» **DIRECTIONS**
1. List each distinct amount written with two decimal places in the timeshare forum excerpt below.
2. In the timeshare forum excerpt below, copy the passage from "I think I have" up to and including "(May 2, 2013)".
3. Continue the timeshare forum excerpt below, picking up after its final line.

» **PROVIDED TEXT**
/---

I think I have found this is only clear cut when talking about RCI Weeks, but for RCI points GV gives a lot of value in Red seasons (98K-122K). For this reason if you buy GV on the resale market already on the points system it is a good buy. As discussed above you wouldnt want to book at GV using your home week but instead always bank the points, and then based on the widespread availability at GV via renting or last minute exchanges book using that method instead.


----------



## Magic1962 (May 2, 2013)

Beefnot said:


> That's is pretty doggone great. You can use RCI points to buy plane tickets?



yeh IF you are an RCI Platinum Member you can use I think half of your yearly amount of points toward airfare... so since I have 135000 points a year I used half 670 which equaled 670.00 toward the tickets.... I KNOW its less of an amount you can use toward tickets if you are not a Platinum Member... also RCI does charge  a fee... but I figured my Grandview at Las Vegas is worth 61000 rci points and I pay around 360.00 a year for the points I paid maybe 425.00~ for two roundtrip tickets from Charlotte to Las Vegas for my daughter and her husband.....  and they were all of the 670.00 cost....    it may not be the most effective way to use your points but to me it made sense this time....

Dave... I LOVE TIMESHARING....

\---

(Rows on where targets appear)
/---

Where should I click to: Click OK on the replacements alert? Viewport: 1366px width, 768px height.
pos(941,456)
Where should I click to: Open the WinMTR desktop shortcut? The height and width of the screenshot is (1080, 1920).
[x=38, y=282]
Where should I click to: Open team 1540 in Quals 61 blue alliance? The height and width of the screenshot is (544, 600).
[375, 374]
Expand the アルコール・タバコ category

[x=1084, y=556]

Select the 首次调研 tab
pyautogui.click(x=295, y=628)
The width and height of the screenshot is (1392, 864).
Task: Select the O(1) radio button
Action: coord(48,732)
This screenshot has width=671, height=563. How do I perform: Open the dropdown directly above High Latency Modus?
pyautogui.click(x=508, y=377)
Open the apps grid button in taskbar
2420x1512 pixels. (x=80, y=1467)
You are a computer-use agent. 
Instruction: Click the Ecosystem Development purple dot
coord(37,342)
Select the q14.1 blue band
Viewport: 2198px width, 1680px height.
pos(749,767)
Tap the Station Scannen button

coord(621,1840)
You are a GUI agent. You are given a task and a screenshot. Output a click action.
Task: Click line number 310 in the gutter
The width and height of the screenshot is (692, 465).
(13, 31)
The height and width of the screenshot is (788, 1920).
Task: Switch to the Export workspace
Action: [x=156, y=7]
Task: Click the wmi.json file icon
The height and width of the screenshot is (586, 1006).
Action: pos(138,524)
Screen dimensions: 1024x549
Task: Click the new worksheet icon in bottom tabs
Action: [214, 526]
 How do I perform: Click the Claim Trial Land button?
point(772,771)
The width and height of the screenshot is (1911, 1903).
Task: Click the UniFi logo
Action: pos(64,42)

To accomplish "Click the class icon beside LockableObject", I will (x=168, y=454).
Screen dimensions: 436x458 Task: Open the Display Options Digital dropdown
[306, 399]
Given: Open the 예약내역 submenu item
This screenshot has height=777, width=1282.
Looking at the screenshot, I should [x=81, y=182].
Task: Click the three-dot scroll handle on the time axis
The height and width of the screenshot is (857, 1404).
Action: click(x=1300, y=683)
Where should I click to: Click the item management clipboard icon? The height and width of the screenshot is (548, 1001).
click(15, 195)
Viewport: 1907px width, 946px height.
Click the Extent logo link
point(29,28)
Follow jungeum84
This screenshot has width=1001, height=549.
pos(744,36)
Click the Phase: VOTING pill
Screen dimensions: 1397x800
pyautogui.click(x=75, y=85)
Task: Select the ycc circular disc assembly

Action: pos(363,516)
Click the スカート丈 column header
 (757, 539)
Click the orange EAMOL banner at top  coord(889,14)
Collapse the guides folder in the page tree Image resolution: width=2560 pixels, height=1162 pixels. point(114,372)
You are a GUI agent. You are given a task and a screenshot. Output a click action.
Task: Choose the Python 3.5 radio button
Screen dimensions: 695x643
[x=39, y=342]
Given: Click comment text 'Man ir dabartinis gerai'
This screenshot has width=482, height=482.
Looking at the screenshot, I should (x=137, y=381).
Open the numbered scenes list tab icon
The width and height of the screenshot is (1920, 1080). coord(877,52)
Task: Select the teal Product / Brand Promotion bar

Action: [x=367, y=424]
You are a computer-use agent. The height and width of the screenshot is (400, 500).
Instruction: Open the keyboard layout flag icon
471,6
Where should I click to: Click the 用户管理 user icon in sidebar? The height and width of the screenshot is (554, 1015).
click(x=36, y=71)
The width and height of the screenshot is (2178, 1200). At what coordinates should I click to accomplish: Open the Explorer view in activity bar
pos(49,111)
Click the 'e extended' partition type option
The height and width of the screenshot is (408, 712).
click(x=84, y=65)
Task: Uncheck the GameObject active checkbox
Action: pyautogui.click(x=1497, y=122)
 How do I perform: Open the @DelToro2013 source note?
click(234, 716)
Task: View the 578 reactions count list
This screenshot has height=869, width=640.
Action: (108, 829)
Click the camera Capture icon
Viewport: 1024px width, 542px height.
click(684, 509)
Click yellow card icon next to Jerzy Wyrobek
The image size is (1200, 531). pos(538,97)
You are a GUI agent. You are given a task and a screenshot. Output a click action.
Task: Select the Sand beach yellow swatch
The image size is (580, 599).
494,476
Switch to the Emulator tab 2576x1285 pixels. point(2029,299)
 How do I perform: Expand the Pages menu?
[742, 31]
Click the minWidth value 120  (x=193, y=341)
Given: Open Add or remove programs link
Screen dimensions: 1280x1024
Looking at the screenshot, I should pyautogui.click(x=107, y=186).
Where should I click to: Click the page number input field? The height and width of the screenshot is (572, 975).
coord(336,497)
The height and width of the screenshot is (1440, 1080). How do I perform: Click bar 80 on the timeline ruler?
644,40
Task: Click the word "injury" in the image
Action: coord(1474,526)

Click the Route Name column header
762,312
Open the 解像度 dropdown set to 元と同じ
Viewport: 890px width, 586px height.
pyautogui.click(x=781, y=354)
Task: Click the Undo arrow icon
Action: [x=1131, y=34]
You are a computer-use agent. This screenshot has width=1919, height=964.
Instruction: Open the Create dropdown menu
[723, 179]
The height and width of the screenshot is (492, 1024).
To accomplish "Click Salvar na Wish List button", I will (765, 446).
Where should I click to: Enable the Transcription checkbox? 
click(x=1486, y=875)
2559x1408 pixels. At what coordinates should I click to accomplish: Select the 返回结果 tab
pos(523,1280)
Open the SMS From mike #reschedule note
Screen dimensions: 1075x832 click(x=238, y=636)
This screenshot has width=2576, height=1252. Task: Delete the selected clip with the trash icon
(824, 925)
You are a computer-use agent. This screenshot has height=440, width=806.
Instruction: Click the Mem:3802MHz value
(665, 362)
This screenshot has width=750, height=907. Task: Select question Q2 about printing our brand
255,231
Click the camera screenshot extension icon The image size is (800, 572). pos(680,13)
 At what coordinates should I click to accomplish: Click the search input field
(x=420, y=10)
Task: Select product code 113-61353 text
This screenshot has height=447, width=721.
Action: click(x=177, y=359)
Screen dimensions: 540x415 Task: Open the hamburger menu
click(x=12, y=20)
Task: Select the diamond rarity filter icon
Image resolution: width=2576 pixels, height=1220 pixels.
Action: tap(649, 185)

\---

» **RESPONSES TO THE EXERCISE**
1. 670.00, 360.00, 425.00

2.
I think I have found this is only clear cut when talking about RCI Weeks, but for RCI points GV gives a lot of value in Red seasons (98K-122K). For this reason if you buy GV on the resale market already on the points system it is a good buy. As discussed above you wouldnt want to book at GV using your home week but instead always bank the points, and then based on the widespread availability at GV via renting or last minute exchanges book using that method instead.


----------



## Magic1962 (May 2, 2013)

3.
----------



## Ron98GT (May 2, 2013)

deleted ...


----------



## Ron98GT (May 2, 2013)

deleted ...


----------



## Ron98GT (May 2, 2013)

deleted ...


----------



## glennstephenson (May 2, 2013)

*Resale market*

Do you mind telling me what you spent to purchase your unit, and what you MFs are?  I am looking to buy a unit, primarily to trade, in the RCI points system where I can get about 100k points/year.  I am looking at resale only and am wondering what a "good deal" is.  Thanks.



Smokatoke said:


> I am very new to this as well and purchased at the Grandview on the resale market, 2Bd lockout in June already "upgraded" to the RCI points sytem. I get 98K points a year for this unit. While I am not as experienced as the other posters I would disagree with not buying in Vegas, especially Grandview.
> 
> Yes its a flooded market area but on the points system I dont see there being much fluctuation in the value allocation for this resort so that shouldnt be an issue, and this can actually work in your favor. Their annual costs are very low compared to many other resorts, and it is RCI gold rated so you get more points for this property compared to others. You stated you plan on going there almost every year, so if you like the property and plan on using it that much, then the glut of other properties being there and/or value you get shouldnt figure into your decision as much.
> 
> ...


----------



## Magic1962 (May 2, 2013)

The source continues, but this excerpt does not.